▸ Passage for review:
If she were united she could get it by waiting for the ruin of Europe—i.e. of a house which is divided in itself—which is not very far off. But she the Church—is divided too. She is fighting with and for the European parties, and against herself. Consequently, in waiting for the ruin of Europe she is waiting for her own ruin. Therefore she must make up her mind lest it is too late. Horribile dictu—she must start a dramatic movement in order to get her soul back.

First of all she must become again a heresy towards Europe and European secular, antidivine civilisation, just as she was a heresy towards the theocratic Israel and semi-theocratic Greece and Rome. Theoretically, she must stick to Theocracy, historically, to Christocracy, and practically to Sanctocracy. She must loose herself from all the chains binding her either to the chariot of any dynasty or of any oligarch or president, or whatever political denomination it may be, and insist upon the Holy Wisdom to lead humanity. It ought to be absolutely indifferent to the Church what political denomination, or social creed, or institutional shape a human society shall have as long as this is founded upon any other ideal but saintliness. The Church ought to know only two denominations—politics and social life, inter-human as well as international and inter racial-racial relations in trade and business, in education and family life—i.e. saintliness and unsaintliness. If you ask what saintliness ought to mean, Christianity has not to argue but to show you the saintliness in the flesh. Christ the saintly Lord, St Paul and St John, Polycarp and Leo, Patrick and Francis, Sergius and Zosim, St Theresa and hundreds of other saints. And if somebody thinks still that a few thousands of Christian saints are not a sufficient argument to show that saintliness is practicable, then the Church has still not to give her ideal up and to take as her ideal thousands of great and small Napoleons and Bismarcks, and Goethes and Spencers, or Medics and Cromwells or Kaisers and Kings—no, in the latter case it would be much nicer for the Church to point out the saintly men outside of Christian walls, like St Hermes and St Pythagoras, or St Krishna and St Buddha, or St Lao-Tse and St Confucius, or St Zoroaster and St Abu-Bekr. Better even is unbaptised saintliness than baptised earthliness.

▸ Records provided:
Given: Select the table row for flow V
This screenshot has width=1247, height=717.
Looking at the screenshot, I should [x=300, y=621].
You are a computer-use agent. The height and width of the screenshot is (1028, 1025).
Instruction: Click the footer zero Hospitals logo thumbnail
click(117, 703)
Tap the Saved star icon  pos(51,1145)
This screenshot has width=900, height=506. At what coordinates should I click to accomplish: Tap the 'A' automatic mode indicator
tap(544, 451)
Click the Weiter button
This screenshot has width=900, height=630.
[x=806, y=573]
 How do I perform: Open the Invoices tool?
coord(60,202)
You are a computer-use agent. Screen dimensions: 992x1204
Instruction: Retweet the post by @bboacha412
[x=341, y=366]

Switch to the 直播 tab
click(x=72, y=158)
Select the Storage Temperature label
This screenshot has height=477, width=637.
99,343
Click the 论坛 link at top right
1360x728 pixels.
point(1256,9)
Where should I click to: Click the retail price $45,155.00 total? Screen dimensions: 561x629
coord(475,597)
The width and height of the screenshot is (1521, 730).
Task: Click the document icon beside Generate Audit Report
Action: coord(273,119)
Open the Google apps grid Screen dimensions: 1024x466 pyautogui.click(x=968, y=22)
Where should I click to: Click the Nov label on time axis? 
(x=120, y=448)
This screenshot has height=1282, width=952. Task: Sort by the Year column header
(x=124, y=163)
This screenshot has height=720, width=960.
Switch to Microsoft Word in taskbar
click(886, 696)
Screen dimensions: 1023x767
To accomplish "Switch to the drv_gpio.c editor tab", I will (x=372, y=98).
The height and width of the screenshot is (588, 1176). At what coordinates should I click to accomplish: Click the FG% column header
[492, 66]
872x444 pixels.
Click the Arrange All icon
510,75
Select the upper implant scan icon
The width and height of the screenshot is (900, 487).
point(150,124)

▸ Exercise prompt: Return the part of the passage on the Church and saintliness between "If she were" and "her soul back.", inclusive, copied word for word. The material has no connection to the text.

▸ Written answer:
If she were united she could get it by waiting for the ruin of Europe—i.e. of a house which is divided in itself—which is not very far off. But she the Church—is divided too. She is fighting with and for the European parties, and against herself. Consequently, in waiting for the ruin of Europe she is waiting for her own ruin. Therefore she must make up her mind lest it is too late. Horribile dictu—she must start a dramatic movement in order to get her soul back.